▸ **DOCUMENT TEXT**
While not directly responsible for the data breach, Steinhafel had the misfortune to be at the helm while it happened. His ousting has led some to wonder if Target is setting a precedent for a CEO’s level of accountability going forward. Perhaps Steinhafel was in the wrong position at the wrong time, but his company did leave their customers’ private data vulnerable. In today’s business climate, when something as serious as a data breach occurs, heads have to roll to win back some customer trust.

Source: yat fai ooi / Flickr

3. Mark Hurd – Hewlett-Packard

Hewlett-Packard (NYSE:HPQ) has managed to survive the last couple decades and remain a major player in the home computing industry. There have been bumps along the road however, as in 2010 when then CEO Mark Hurd was forced to resign following a sexual harassment scandal. The details of the scandal involve a Hewlett-Packard contractor who Hurd allegedly had a personal relationship with, and was on the receiving end of numerous inappropriate payments from the corporation.

▸ **EXERCISE GOAL**
Go on with the passage about chief executives forced out of their companies, picking up after its final sentence. The lines that come after this passage are unrelated material.

▸ **INFORMATION SHOWN**
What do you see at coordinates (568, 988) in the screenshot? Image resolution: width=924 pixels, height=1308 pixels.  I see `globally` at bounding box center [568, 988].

▸ **ANSWER TO THE EXERCISE**
According The Wall Street Journal, Hewlett-Packard’s general counsel Michael Holston said Hurd demonstrated a “profound lack of judgment that seriously undermined his credibility and damaged his effectiveness.” Shares plunged after the relationship came to light, and Hewlett-Packard, like many other companies, was simply forced to distance itself. Even though it was found that Hurd had not technically violated any company policies, he still received the axe.

Chesapeake Energy

4. Aubrey McClendon — Chesapeake Energy Corp

In a case of “everyone wins,” Aubrey McClendon was jettisoned from his post as CEO of Chesapeake Energy Corporation (NYSE:CHK) in 2012. McClendon received a $47 million golden parachute, and the company’s stock prices shot up nine percent on news of his departure. His fate was sealed after months of investigations led to serious criminal and civil probes into the country’s second largest natural gas producer.

It’s hard to think anyone could have withstood the barrage of bad press and scandal coverage that Chesapeake Energy weathered, and McClendon appeared to have made his own bed. Amid allegations of bid-rigging and fraudulent behavior, investors had little sympathy for the CEO when the stories started to break. McClendon was simply a victim of his own recklessness and arrogance, and it ultimately cost him his job.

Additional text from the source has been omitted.